Dataset entries:
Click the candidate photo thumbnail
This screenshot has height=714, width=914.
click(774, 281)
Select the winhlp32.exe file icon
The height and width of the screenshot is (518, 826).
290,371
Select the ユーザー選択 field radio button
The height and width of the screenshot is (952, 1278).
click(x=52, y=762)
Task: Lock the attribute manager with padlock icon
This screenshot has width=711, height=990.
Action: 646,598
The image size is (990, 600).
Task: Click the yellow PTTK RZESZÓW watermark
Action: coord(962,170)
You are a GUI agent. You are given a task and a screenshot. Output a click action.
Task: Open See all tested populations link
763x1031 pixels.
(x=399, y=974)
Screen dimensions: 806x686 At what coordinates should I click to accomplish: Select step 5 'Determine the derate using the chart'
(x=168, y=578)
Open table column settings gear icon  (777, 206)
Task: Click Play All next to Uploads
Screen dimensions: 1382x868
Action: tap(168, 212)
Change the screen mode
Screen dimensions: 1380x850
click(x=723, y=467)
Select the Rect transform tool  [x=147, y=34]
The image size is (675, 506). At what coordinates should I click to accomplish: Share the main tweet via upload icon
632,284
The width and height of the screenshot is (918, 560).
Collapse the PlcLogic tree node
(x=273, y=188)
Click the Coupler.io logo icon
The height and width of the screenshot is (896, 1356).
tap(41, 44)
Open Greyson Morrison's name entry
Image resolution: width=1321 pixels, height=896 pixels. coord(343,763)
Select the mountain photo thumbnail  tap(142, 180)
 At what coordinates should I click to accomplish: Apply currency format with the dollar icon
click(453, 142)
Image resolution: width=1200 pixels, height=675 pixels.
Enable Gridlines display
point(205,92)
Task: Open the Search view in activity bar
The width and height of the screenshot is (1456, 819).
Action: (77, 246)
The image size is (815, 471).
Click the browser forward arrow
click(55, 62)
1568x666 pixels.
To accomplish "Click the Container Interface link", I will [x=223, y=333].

→ **TASK PROMPT**
Rewrite the lines from the one containing "Task: Open the Search view in activity bar" through the end of the dataset entries as a numbered list, omitting any blank lines.

→ **ANSWER TO THE EXERCISE**
1. Task: Open the Search view in activity bar
2. The width and height of the screenshot is (1456, 819).
3. Action: (77, 246)
4. The image size is (815, 471).
5. Click the browser forward arrow
6. click(55, 62)
7. 1568x666 pixels.
8. To accomplish "Click the Container Interface link", I will [x=223, y=333].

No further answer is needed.